Simple pleasures. According to VisitEngland, who have released a list of them just before our last Bank Holiday this summer, what most parents really like doing on a family holiday are things with an “old-world charm”. And quite a lot of calorific intake. In ascending order, the poll, taken from 2,000 parents, reveals that the top three holiday activities rated by mum and dad are as follows: picnicking in the Lakes, having tea in Devon, and eating fish and chips in Blackpool.
Very enjoyable activities they are too, only I fear that VisitEngland has rather cleverly skirted round the issue of the children of the 2,000 parents. For as we all know, simple pleasures that children desire on holiday are somewhat less straightforward than Pooh Sticks (number 17 on the list).

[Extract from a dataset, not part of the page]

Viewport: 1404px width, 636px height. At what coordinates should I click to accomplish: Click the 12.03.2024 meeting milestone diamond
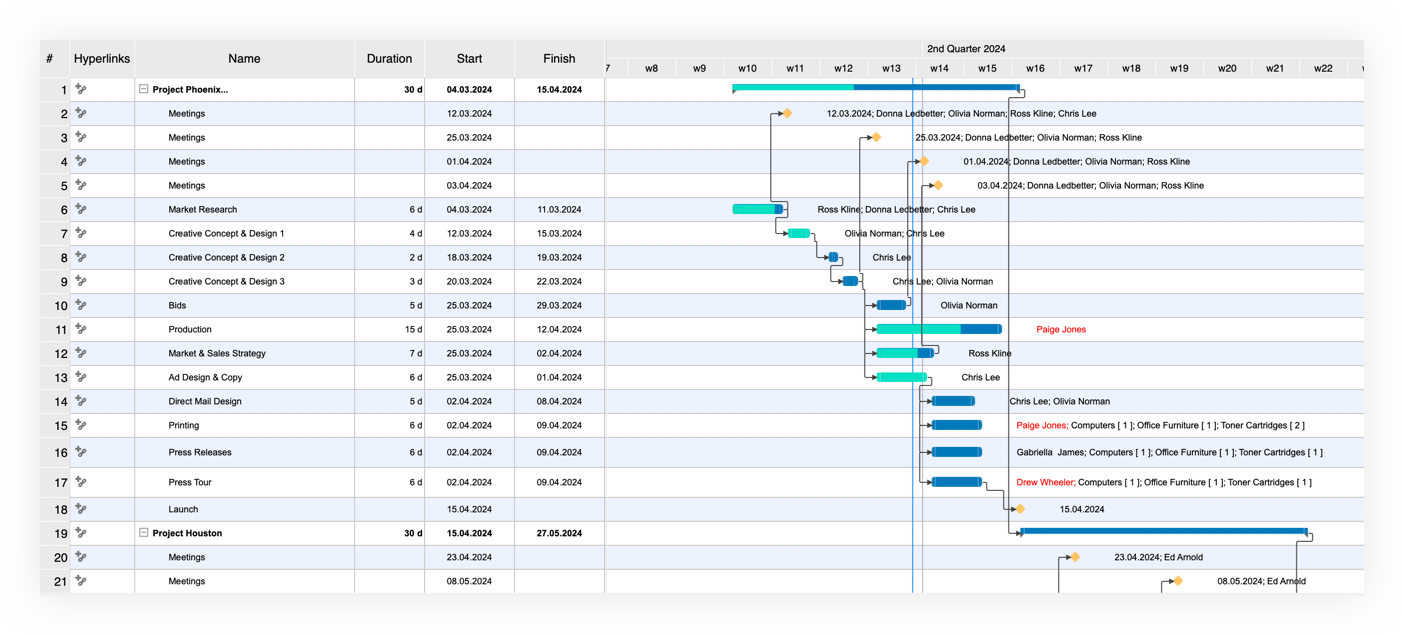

I am currently on holiday with my four offspring, and although they all like eating chips, and can be tempted by Pooh Sticks, what they really enjoy doing, no matter where they are in the world, is as follows: violent play with their siblings; competitive play, ditto; but above all else, shopping.
The idea of “going for a walk” for no particular purpose is a non-starter. Last year, I managed to get my lot around a six-mile Cornish walk by telling them that they were going on a treasure hunt. After an hour, the suspicions began to be aired. “Wot’s the treasure then?” they demanded. “Look about! It’s all around you,” I trilled. “The wonderful Cornish coastline is your treasure.” They stomped along in silence.

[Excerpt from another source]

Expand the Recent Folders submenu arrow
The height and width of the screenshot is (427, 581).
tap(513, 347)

Of course I am as dictatorial as any parent, and essentially try to choose trips which interest me, shops or no shops. Once I took my lot as far as French Guyana, a hot, humid and scary place and former penal colony – and the setting for the film Papillon and the imprisonment of Alfred Dreyfus (on Devil’s Island). This was a challenge. No hotels, no shops, no restaurants, no tourism to speak of, torrential rain and a lot of insects. Biting ones, too. Indeed, it was the moment when I was attacked by an enraged colony of large black ants that is the favoured memory. Was this due to Brechtian-style alienation working on our trip, or merely that in terms of simple pleasures, children rather relish seeing their mother suddenly rip off her trousers and hop up and down, slapping her behind with abandon?